キャラクター紹介 (2) バースディブラックチャイルドさん


挿絵(By みてみん)


天下御免の無軌道女子高生、ハーフにして英語の喋れない金髪さん。

正義のためなら、割とどんなことでもやっちゃう系の、“ヤバい子”です。

そんな彼女をも震撼させる事件とは?

「……店長?」

 以前私たちがバイトでお世話になった居酒屋、その店長がテレビに出てるじゃないですか?

 詳しい経緯は省きますが、詳細はこの辺を参照して頂ければ……

 https://ncode.syosetu.com/n0689eb/18/


 ……読んでいただけました?

 ま、そういうことなんですよ。

 これまで傍若無人な人生を歩んできた悠弐子さんとB子ちゃんも、よーーーやく心入れ替えて、真人間として勤労に奉仕する気になりましたか?

 ……なんて一瞬でも期待した自分が馬鹿でした。

 勤勉を装いながら、裏では《対アヌスミラビリス殲滅作戦【オペレーション両成敗】》なる派手な粗相をやらかしてしまいやがりまして。こいつら(悠弐子&B子)は。性懲りもなく。

 結局、勤労バイト勤労バイトとも思わぬ傍若無人な女子高生二人(悠弐子さんとB子ちゃん)はクビの憂き目に。そりゃ残念でもないし当然の処置だと思います。

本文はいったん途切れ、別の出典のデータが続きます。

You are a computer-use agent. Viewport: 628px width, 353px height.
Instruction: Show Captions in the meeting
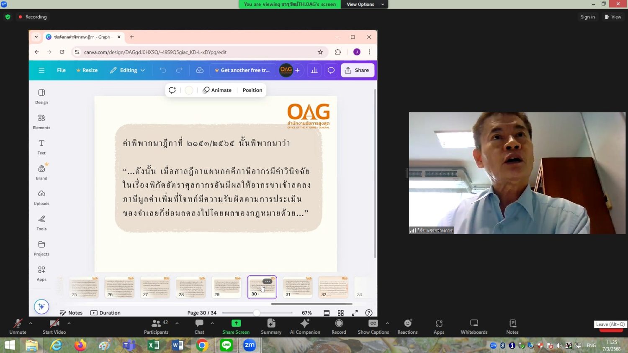pos(373,326)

 その時の管理責任者として多大なご迷惑を掛けてしまったのが、この店長です。

 童顔に白髪交じりの頭は、如何にも心労を抱えていそうな中間管理職っぽい風貌。それでいて職場の和を乱さぬよう、無理して作る笑顔が痛々しい人です。

 そんな店長、美少女どもの厄介騒動にも、努めて穏便な処置を採ってくださいました。

 むしろ恩人です。私たちがクビだけで済んだのは、偏に店長の寛大さに拠るものですよ。

「こいつもクビにされたんぞな?」

「B子ちゃん!」

 なんですその、恩を仇で返すというかクリームパイを顔へ投げつけるような言い方! 傲慢不遜にしても程があります!

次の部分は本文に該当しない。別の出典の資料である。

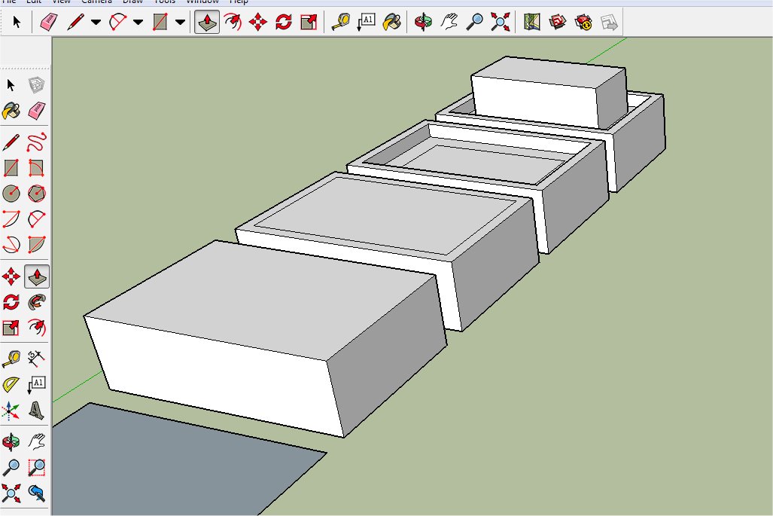
Task: Open the Extension Warehouse in top toolbar
Action: tap(583, 22)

「クビにされるワケないじゃないですか……あんな聖人みたいな人(店長)が」

 杓子定規で堅物な店長だったら、今頃悠弐子さんとB子ちゃんは警察へ丸投げされてますよ?

「おそらく店長、転職したんじゃないですか?」

 テレビに映る店長の制服は、私たちが勤めていたお店のものとは違ってる。

 壁に貼られたオススメメニューからして、同じ飲食業っぽいですが。

 居酒屋チェーンっぽいですね、それもリーズナブルな。

『やぁやぁ頑張ってる?』

『社長!』

 開店前の店内でインタビューされていた店長、飛び上がらんばかりの勢いで席を立った。そして直立不動からの高速コメツキバッタ開始、頭をテーブルに打ちつけんばかりの勢いでペコペコと。

「この人、どこかで見覚えがあるような……」

 いかにもフランクに店長と接するスーツ男、芝居がかった仕草にカリスマの演出を感じる。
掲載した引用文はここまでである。